REQUIRED WORK
Write out the stretch of lines below that begins at the line with "You are a computer-use" and ends at the line with "Instruction: Click percent", including both, exactly as given and nothing more.

(ENTRIES SHOWN begins)

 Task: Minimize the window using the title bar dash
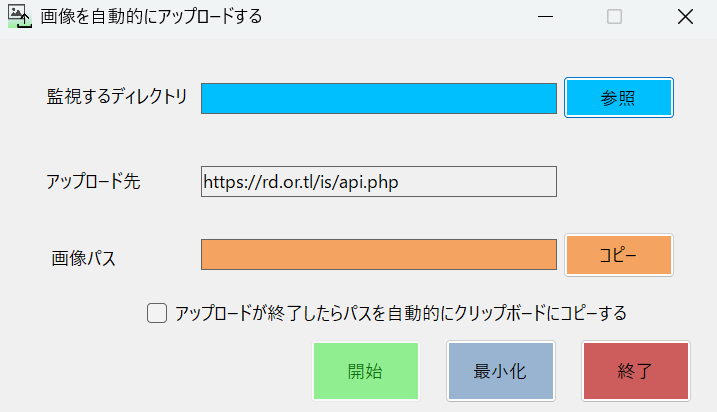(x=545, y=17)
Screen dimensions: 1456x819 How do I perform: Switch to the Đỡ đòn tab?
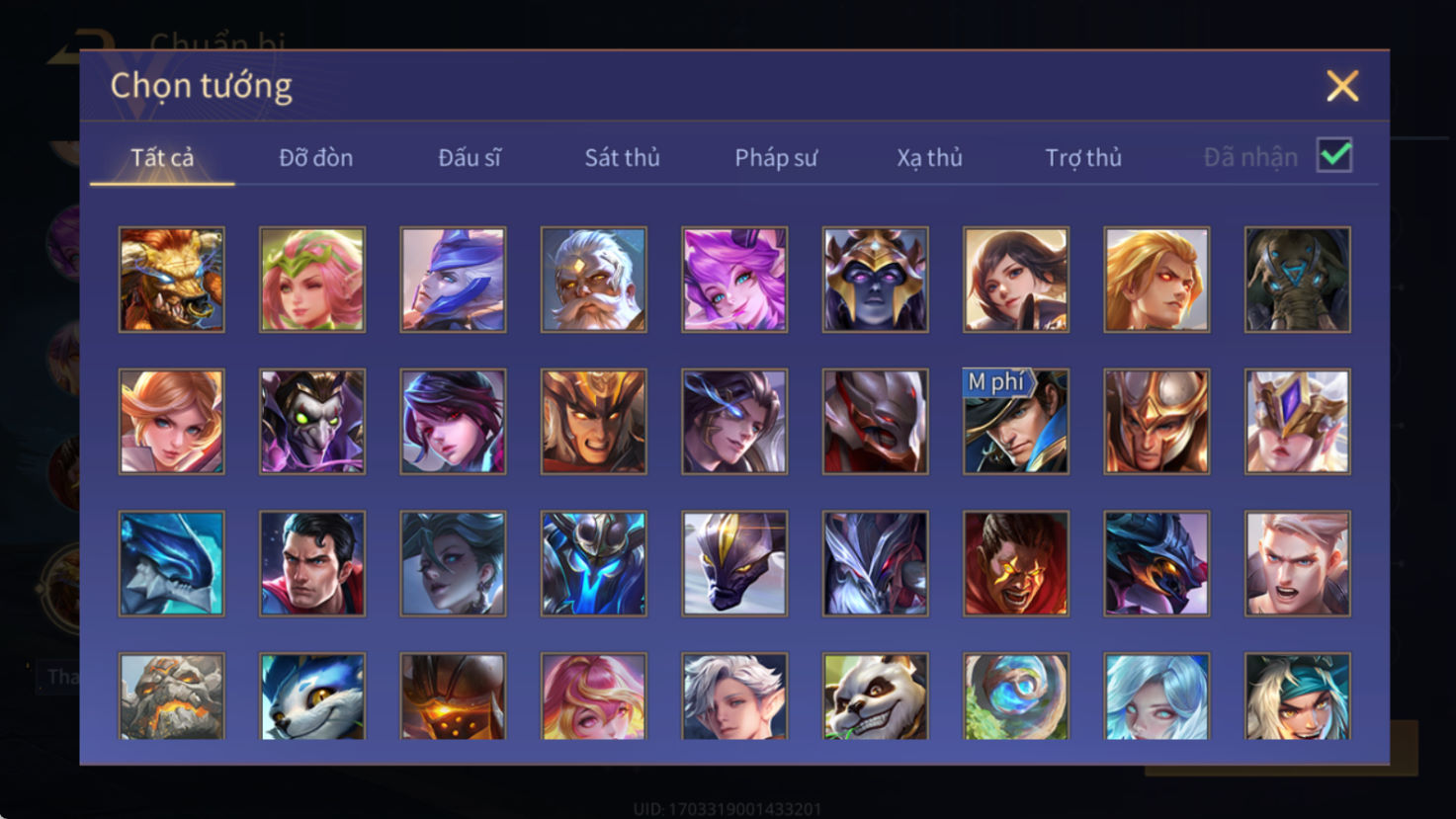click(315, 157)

(ENTRIES SHOWN ends)
(ENTRIES SHOWN begins)

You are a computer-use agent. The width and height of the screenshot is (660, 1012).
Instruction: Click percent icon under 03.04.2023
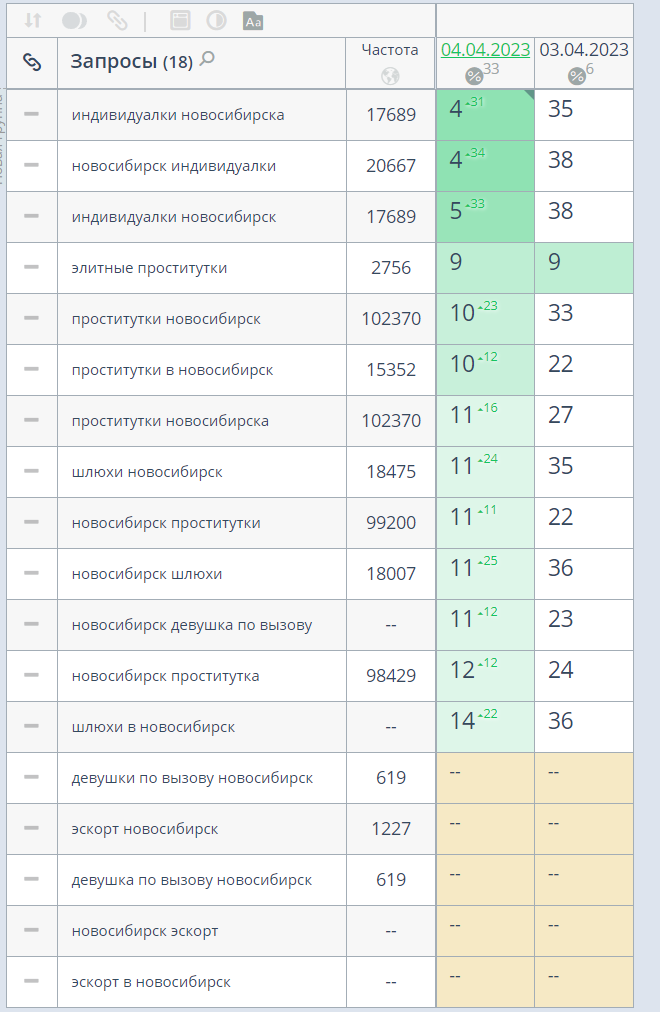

(ENTRIES SHOWN ends)

SOLUTION TO THIS EXERCISE
You are a computer-use agent. The width and height of the screenshot is (660, 1012).
Instruction: Click percent icon under 03.04.2023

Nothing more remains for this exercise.